→ Request:
Starting at the line containing "You are a computer-use agent. The width" and ending at the line containing "Screen dimensions: 609x512", rewrite those lines of the records below with "column header" swapped for "column heading" and nothing else changed.

→ Item coordinate data:
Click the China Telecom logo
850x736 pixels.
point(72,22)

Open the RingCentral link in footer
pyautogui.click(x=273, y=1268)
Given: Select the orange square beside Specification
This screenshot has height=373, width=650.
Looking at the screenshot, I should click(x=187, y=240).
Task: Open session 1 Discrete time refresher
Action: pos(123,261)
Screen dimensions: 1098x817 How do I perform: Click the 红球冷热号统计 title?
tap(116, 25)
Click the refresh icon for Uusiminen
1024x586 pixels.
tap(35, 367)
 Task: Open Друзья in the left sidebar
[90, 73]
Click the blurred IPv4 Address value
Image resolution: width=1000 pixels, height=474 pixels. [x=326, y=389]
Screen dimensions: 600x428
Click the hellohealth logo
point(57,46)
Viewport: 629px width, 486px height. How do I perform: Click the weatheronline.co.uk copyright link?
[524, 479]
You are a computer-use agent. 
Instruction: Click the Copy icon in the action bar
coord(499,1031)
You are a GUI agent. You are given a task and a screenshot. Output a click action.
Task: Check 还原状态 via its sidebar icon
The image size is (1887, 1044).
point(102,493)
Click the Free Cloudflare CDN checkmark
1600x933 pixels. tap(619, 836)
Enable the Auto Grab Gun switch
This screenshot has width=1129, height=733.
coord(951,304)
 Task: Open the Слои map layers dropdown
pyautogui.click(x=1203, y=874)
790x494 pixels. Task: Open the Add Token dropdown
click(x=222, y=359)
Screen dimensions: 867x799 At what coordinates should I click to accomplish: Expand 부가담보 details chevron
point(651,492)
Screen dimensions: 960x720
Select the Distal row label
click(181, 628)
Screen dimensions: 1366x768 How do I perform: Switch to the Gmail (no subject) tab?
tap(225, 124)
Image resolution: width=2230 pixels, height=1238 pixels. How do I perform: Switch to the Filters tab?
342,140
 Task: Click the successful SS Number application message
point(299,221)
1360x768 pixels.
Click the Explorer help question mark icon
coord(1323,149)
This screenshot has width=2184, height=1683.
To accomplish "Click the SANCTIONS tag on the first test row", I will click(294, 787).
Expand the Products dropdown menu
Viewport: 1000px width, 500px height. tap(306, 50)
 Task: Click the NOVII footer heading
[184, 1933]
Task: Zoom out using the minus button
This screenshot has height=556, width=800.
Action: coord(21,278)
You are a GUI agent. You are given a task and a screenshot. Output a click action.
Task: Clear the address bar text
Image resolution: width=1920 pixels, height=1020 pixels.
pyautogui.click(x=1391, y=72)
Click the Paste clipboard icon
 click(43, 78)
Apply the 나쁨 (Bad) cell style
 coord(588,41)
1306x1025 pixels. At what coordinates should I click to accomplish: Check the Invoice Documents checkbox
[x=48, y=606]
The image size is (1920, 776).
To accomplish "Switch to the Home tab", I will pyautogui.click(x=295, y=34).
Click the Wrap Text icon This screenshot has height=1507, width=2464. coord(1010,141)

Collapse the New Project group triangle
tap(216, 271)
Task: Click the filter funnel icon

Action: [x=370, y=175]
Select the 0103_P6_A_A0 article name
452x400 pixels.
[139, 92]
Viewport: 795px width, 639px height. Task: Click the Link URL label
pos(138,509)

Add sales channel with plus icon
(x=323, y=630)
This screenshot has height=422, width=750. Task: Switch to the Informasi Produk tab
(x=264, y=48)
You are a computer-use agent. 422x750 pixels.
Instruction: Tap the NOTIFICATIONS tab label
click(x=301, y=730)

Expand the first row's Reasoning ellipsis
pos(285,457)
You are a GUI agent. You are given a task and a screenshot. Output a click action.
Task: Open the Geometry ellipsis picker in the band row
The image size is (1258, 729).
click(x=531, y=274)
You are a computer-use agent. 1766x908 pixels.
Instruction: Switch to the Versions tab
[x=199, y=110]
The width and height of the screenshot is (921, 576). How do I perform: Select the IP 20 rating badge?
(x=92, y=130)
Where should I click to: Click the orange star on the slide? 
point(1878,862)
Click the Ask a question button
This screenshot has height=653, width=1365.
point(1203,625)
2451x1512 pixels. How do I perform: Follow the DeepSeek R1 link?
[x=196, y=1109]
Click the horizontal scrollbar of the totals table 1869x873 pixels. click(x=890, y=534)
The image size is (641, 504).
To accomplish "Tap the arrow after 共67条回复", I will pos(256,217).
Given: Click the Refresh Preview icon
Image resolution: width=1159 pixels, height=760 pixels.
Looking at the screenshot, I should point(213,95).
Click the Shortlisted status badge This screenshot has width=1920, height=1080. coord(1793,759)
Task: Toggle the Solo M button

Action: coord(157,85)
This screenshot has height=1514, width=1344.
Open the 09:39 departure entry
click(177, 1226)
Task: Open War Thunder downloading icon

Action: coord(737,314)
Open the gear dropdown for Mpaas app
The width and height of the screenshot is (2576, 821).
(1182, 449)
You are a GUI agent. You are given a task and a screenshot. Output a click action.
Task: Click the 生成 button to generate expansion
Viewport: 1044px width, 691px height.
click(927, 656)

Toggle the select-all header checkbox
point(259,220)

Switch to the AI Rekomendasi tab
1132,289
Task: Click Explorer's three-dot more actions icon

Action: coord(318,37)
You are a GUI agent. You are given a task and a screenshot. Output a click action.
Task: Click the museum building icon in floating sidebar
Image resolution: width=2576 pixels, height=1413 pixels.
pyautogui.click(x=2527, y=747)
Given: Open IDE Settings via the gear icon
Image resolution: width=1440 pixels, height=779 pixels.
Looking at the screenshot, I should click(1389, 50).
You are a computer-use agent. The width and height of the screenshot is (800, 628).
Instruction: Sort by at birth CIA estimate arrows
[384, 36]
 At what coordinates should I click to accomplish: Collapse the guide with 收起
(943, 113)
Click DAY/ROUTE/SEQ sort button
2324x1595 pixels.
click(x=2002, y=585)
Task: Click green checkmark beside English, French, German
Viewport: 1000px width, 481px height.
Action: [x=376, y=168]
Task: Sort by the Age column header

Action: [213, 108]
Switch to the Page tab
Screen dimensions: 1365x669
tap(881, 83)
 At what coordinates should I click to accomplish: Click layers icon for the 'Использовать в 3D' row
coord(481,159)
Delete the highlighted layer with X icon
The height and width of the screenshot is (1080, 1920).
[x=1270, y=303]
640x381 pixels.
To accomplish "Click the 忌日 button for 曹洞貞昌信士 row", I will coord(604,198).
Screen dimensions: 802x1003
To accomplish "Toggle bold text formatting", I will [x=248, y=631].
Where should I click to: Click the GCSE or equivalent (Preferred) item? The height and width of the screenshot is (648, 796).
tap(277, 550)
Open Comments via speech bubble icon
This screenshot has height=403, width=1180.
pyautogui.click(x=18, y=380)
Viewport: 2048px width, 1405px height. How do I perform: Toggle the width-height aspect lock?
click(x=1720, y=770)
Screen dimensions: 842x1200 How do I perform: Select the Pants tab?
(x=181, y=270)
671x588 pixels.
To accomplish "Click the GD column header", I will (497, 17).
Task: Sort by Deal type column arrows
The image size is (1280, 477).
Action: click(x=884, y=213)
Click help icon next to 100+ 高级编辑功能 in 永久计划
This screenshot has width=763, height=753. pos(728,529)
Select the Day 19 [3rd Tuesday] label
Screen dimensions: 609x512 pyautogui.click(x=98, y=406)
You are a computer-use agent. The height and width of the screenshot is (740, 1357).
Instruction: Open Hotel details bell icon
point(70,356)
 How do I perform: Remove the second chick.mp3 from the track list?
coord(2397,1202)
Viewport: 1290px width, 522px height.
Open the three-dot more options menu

→ Solution to this task:
You are a computer-use agent. The width and height of the screenshot is (800, 628).
Instruction: Sort by at birth CIA estimate arrows
[384, 36]
 At what coordinates should I click to accomplish: Collapse the guide with 收起
(943, 113)
Click DAY/ROUTE/SEQ sort button
2324x1595 pixels.
click(x=2002, y=585)
Task: Click green checkmark beside English, French, German
Viewport: 1000px width, 481px height.
Action: [x=376, y=168]
Task: Sort by the Age column heading

Action: [213, 108]
Switch to the Page tab
Screen dimensions: 1365x669
tap(881, 83)
 At what coordinates should I click to accomplish: Click layers icon for the 'Использовать в 3D' row
coord(481,159)
Delete the highlighted layer with X icon
The height and width of the screenshot is (1080, 1920).
[x=1270, y=303]
640x381 pixels.
To accomplish "Click the 忌日 button for 曹洞貞昌信士 row", I will coord(604,198).
Screen dimensions: 802x1003
To accomplish "Toggle bold text formatting", I will [x=248, y=631].
Where should I click to: Click the GCSE or equivalent (Preferred) item? The height and width of the screenshot is (648, 796).
tap(277, 550)
Open Comments via speech bubble icon
This screenshot has height=403, width=1180.
pyautogui.click(x=18, y=380)
Viewport: 2048px width, 1405px height. How do I perform: Toggle the width-height aspect lock?
click(x=1720, y=770)
Screen dimensions: 842x1200 How do I perform: Select the Pants tab?
(x=181, y=270)
671x588 pixels.
To accomplish "Click the GD column heading", I will (497, 17).
Task: Sort by Deal type column arrows
The image size is (1280, 477).
Action: click(x=884, y=213)
Click help icon next to 100+ 高级编辑功能 in 永久计划
This screenshot has width=763, height=753. pos(728,529)
Select the Day 19 [3rd Tuesday] label
Screen dimensions: 609x512 pyautogui.click(x=98, y=406)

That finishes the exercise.